Gry Carl Terrell from the Danish Meat Research Institute introduces a valuable tool to maximise shelf life and ensure food safety
A predictive model is a mathematical framework or algorithm that forecasts future outcomes based on historical data.
Predictive models, such as the models in DMRI Predict, allow for the simulation of various storage and handling scenarios and preservation techniques to assess their impact on food safety and shelf life. This helps in decision-making regarding effective preservation strategies, packaging, distribution, and storage conditions. Finally, the models can serve as documentation towards customers, regulatory, and third-party auditors.
DMRI Predict is open to all, free of charge, and can be accessed here.
Shelf-life vs. safety models
DMRI Predict currently contains nine shelf-life models, predicting spoilage, and seven safety models, predicting food safety issues due to disease-causing organisms (pathogens).
Very simplified, shelf-life models are generated by collecting products destined for consumers, storing them at various temperatures in a series of shelf-life studies and evaluating the sensory and microbial quality during the entire storage period until spoilage.
Again, simplified, the safety models are generated by a series of challenge studies, where products are inoculated with the pathogen(s) of interest, stored at various temperatures and growth, inhibition and/or toxin production is monitored over the entire duration of storage. For both models, one or more factors are always added, e.g., the packaging method, pH, added preserving agents, etc., to create useful models for the food industry.
Some models address specific issues, and two examples are described below. One example is the latest model in the collection, namely the Leuconostoc model, which tackles the specific issue of ‘blown packages’ and the other example, the Bacillus cereus, is a model under development that has grown in relevance with the growing popularity of plant-based meat alternatives.
The new Leuconostoc model
The lactic acid bacteria Leuconostoc carnosum and Leuconostoc mesenteroides subsp. mesenteroides are associated with spoilage of MAP or vacuum-packaged plant- and meat- based deli-food products. These organisms are gas producers and are the major cause of blown packages, resulting in significant quantities of deli-food products being discarded due to this type of spoilage.
Model development
Strains of L. carnosum and L. mesenteroides were isolated from blown packs of deli-meat and used to develop the predictive growth model. Model products of deli meat and plant-based sausages with varying combinations of pH and preservatives were manufactured at the in-house pilot plant facilities. They were sliced under sterile conditions, inoculated with the Leuconostoc cocktail, MA- packaged (30% CO2/70% N2), and stored at temperatures between 3°C and 8°C.

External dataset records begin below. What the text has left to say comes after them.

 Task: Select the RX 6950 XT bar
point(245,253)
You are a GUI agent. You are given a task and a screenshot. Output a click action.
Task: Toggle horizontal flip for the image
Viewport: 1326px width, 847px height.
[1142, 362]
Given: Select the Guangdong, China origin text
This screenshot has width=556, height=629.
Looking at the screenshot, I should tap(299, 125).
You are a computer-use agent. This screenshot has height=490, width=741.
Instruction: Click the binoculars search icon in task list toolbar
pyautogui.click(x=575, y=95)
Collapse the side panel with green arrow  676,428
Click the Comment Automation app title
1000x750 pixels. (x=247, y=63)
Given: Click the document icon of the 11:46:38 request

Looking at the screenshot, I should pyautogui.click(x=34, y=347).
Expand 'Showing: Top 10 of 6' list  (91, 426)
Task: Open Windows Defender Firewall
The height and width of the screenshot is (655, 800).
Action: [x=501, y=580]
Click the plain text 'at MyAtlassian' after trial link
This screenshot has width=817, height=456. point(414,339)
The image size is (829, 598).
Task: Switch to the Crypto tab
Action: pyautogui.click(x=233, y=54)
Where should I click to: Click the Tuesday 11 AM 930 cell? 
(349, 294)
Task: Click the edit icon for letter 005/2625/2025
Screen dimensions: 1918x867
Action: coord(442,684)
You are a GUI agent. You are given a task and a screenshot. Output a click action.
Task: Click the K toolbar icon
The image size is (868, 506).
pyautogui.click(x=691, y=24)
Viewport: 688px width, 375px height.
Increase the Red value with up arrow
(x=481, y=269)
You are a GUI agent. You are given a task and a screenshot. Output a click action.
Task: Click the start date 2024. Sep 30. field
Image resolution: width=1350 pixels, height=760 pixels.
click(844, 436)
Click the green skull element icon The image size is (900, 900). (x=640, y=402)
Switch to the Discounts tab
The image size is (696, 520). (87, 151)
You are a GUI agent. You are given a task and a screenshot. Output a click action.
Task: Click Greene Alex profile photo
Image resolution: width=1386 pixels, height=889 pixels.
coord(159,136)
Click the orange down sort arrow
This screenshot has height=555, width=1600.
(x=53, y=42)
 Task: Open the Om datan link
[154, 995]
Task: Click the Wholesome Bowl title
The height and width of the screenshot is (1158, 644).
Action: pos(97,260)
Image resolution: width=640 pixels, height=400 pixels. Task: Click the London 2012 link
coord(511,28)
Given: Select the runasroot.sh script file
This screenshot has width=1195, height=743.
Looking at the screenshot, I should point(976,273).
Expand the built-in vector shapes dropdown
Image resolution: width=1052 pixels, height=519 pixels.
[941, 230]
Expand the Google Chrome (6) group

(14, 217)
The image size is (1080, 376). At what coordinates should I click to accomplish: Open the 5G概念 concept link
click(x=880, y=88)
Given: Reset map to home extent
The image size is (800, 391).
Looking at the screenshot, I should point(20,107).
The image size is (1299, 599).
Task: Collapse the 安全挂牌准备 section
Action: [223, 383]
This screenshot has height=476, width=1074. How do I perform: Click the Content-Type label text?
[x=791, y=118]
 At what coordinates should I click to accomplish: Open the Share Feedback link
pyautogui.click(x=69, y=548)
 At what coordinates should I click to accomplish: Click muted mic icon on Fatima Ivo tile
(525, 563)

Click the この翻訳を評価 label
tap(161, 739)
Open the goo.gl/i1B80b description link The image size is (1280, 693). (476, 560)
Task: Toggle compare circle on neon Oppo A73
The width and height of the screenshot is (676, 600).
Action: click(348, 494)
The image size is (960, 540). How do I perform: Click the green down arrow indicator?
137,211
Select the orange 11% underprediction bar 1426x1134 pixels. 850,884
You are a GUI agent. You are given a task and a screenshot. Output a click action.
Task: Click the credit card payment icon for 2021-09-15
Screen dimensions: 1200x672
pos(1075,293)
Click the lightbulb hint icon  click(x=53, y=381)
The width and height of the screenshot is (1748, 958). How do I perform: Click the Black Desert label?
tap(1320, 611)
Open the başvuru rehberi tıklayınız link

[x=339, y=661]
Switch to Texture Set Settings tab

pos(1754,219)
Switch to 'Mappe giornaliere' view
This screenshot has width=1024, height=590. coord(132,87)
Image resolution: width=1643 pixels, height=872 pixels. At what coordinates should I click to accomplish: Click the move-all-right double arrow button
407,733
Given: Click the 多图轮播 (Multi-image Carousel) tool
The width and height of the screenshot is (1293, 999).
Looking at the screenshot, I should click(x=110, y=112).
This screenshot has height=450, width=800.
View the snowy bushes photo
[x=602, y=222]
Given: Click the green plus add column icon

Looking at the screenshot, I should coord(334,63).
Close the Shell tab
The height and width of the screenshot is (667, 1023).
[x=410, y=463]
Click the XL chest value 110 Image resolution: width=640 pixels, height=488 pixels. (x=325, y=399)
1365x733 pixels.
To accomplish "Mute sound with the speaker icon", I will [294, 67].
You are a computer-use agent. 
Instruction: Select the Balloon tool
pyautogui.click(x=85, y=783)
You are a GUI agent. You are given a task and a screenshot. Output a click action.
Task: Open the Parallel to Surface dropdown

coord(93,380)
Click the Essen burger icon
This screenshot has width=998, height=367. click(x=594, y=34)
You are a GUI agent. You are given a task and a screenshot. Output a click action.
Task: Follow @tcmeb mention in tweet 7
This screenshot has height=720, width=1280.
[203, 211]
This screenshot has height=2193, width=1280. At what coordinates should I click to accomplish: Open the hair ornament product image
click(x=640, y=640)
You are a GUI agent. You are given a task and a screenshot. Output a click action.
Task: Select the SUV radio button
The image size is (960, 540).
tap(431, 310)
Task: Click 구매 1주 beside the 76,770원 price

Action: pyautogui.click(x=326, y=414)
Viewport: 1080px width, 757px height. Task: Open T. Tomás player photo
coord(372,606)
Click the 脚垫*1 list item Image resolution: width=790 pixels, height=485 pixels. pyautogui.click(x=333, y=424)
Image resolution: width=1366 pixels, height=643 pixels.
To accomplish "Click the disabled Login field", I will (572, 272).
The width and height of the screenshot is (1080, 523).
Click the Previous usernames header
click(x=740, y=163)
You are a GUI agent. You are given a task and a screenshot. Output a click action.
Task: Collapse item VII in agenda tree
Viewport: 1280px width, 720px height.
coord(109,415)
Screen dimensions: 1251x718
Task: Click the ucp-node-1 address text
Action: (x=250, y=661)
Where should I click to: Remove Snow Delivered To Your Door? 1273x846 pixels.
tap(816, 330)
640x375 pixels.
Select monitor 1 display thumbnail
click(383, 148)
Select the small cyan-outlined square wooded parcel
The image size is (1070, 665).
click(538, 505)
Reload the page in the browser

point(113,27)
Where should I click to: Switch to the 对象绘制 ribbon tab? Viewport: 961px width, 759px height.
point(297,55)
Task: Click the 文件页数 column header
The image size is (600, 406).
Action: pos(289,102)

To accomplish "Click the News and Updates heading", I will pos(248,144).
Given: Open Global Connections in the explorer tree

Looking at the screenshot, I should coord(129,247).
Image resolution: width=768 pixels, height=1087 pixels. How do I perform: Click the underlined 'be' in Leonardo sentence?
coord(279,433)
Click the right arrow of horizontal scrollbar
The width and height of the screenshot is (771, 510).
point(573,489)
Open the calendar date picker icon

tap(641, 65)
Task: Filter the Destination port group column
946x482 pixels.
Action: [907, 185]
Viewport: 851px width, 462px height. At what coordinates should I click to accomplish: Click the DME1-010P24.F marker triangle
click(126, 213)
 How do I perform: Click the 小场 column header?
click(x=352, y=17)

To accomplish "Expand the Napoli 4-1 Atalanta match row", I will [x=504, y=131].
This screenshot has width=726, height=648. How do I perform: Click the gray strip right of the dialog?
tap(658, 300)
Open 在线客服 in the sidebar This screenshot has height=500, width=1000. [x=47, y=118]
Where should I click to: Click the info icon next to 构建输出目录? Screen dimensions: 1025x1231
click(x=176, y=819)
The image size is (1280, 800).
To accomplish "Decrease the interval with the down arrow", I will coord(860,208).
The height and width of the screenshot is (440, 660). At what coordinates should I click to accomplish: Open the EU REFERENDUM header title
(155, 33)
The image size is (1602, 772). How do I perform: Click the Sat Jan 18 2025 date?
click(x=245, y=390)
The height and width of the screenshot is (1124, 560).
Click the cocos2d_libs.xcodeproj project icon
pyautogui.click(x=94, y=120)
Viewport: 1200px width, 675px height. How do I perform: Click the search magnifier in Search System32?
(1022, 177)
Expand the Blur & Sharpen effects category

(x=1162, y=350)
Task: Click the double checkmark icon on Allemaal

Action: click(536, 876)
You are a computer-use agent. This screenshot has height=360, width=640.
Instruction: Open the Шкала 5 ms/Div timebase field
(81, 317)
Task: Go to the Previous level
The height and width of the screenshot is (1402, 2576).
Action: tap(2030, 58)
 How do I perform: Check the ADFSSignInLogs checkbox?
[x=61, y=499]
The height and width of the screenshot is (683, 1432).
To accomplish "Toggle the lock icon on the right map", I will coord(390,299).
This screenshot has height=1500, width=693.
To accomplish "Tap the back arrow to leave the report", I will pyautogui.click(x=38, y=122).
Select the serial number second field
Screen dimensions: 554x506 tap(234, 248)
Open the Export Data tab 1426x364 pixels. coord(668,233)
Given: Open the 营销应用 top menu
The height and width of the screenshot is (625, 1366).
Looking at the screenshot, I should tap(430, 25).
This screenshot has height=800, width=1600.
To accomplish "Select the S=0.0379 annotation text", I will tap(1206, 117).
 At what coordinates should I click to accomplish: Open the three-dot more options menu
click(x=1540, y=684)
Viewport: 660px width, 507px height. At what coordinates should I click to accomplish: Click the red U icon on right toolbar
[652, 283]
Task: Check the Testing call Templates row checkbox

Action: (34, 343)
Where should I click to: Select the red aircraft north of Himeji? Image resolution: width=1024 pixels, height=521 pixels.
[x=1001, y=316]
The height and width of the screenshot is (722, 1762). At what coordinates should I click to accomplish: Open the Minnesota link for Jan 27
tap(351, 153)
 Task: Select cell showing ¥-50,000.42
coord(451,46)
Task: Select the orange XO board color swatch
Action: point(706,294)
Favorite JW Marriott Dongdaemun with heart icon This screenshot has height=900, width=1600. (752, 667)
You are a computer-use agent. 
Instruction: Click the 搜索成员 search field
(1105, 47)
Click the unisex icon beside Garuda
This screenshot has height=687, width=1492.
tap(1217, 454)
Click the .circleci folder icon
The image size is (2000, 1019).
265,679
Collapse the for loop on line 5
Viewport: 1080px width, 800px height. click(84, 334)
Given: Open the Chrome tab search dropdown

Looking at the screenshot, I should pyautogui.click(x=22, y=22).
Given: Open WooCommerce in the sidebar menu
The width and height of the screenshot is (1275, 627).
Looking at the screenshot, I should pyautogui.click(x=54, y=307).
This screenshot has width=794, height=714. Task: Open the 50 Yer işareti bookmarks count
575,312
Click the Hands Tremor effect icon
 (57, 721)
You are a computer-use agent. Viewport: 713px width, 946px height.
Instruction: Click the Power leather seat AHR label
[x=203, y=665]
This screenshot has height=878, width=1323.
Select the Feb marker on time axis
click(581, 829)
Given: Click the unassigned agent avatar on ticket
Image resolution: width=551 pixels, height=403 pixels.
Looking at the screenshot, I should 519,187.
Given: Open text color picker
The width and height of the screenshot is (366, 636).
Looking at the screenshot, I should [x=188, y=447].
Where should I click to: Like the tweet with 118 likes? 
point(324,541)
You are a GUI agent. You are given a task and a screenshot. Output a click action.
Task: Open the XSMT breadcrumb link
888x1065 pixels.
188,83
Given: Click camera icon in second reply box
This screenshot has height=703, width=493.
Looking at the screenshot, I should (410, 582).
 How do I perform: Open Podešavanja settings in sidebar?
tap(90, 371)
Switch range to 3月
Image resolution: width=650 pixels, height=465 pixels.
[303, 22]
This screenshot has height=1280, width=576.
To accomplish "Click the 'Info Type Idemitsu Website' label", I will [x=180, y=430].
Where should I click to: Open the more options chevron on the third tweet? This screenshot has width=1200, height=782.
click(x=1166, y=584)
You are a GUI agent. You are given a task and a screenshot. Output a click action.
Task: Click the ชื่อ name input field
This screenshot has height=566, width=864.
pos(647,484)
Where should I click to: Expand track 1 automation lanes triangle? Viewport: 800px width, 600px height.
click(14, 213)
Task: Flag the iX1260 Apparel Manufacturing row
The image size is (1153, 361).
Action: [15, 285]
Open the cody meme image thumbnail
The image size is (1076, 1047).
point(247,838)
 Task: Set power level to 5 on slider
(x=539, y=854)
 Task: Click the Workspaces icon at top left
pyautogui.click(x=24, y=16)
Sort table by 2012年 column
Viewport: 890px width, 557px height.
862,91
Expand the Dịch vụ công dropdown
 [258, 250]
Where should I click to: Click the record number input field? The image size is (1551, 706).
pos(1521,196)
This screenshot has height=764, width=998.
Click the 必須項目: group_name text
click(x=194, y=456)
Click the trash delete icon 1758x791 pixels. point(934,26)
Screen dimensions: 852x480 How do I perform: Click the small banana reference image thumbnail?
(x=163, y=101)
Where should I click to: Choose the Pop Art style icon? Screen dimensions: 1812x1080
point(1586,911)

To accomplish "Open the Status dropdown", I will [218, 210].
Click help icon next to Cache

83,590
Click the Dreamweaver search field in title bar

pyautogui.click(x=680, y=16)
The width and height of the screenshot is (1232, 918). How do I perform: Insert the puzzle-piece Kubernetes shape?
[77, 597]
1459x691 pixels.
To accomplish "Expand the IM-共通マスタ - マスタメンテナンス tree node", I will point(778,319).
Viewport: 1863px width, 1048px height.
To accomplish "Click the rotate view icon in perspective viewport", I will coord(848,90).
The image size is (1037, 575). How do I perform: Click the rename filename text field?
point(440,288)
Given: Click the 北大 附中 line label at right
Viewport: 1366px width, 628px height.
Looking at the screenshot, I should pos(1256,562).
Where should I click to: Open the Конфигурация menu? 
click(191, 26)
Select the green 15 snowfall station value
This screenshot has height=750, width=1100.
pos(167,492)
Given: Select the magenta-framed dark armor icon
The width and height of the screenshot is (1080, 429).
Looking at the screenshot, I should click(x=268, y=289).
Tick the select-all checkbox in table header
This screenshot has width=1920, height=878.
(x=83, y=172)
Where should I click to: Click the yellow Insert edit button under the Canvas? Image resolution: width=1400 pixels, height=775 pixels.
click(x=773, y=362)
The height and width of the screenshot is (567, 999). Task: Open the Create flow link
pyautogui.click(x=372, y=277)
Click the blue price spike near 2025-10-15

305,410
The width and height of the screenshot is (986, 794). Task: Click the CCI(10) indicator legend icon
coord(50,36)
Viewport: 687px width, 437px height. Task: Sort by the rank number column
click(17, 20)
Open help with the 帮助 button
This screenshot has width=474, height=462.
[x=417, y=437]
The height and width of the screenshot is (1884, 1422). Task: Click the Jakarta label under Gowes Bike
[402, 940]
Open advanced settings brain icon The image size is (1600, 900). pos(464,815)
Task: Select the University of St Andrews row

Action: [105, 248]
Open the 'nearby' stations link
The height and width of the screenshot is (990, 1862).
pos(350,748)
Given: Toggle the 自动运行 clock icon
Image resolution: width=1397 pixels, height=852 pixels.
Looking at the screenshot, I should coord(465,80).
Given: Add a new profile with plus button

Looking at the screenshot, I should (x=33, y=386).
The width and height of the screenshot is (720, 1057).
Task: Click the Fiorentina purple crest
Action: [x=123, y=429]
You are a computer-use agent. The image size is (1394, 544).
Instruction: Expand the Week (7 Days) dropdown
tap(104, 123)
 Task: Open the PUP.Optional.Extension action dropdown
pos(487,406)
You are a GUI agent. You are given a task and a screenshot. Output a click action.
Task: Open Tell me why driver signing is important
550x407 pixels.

Based on the collected data, a model for the growth of Leuconostoc was developed. The final model accounts for the effect of temperature, pH, salt, lactate, acetate, and nitrite.
Model validation
The model was validated against data from previous projects and new shelf-life studies on other types of meat products (baloney and ham), as well as plant-based sausages inoculated with the Leuconostoc cocktail. There was a good fit between observed and predicted values. Thus, the model can be used as an acceptable tool to predict Leuconostoc growth in both meat- and plant-based deli products. Validation of the model (n=52) showed that it was acceptable with a bias factor (Bf) of 0.96 and an accuracy factor (Af) of 1.18.
Developing the Bacillus cereus model
Bacillus cereus can cause food poisoning and is problematic in the food industry for mainly three reasons: it forms spores, may produce potent toxins and some strains can grow at temperatures as low as 4°C. DMRI is developing a model that can predict the growth of B. cereus in heat-treated deli-meat products that are stored vacuum-packaged or MA-packaged (30% CO2/70% N2) at refrigeration.
The role of packaging, preservation, and storage temperature
For a B. cereus spore to germinate, some oxygen must be present in the package. Furthermore, our experiments have shown that MAP (30% CO2/70% N2) provides a significantly better inhibition of B. cereus than vacuum. This indicates growth inhibition caused by CO2.
If the temperature is kept low, it does not take much preservation to defer the growth of B. cereus. At elevated temperature (10°C), B. cereus grows readily in vacuum-packed products. Adding 1.5 % lactate slightly deferred the growth, but the addition of 3% lactate completely inhibited growth for 90 days. Nitrite also showed an efficient growth inhibition, although the effect was temporary.
Model development
DMRI is currently building a model for predicting the growth of B. cereus in sliced deli meats with or without the addition of plant-based ingredients. This is done through a number of challenge tests, where meat mince (with or without added plant-based ingredients) is added various preservatives, inoculated with a cocktail of B. cereus spores, heat treated, vacuum- or MA-packed (30% CO2/70% N2) and stored at 5-10°C. The model is expected to be available on DMRI Predict in 2026/2027.
Acknowledgements
The work has been funded with financial support from the Danish Pig Levy Fund, Nortura SA, and the Danish Agency for Higher Education and Science.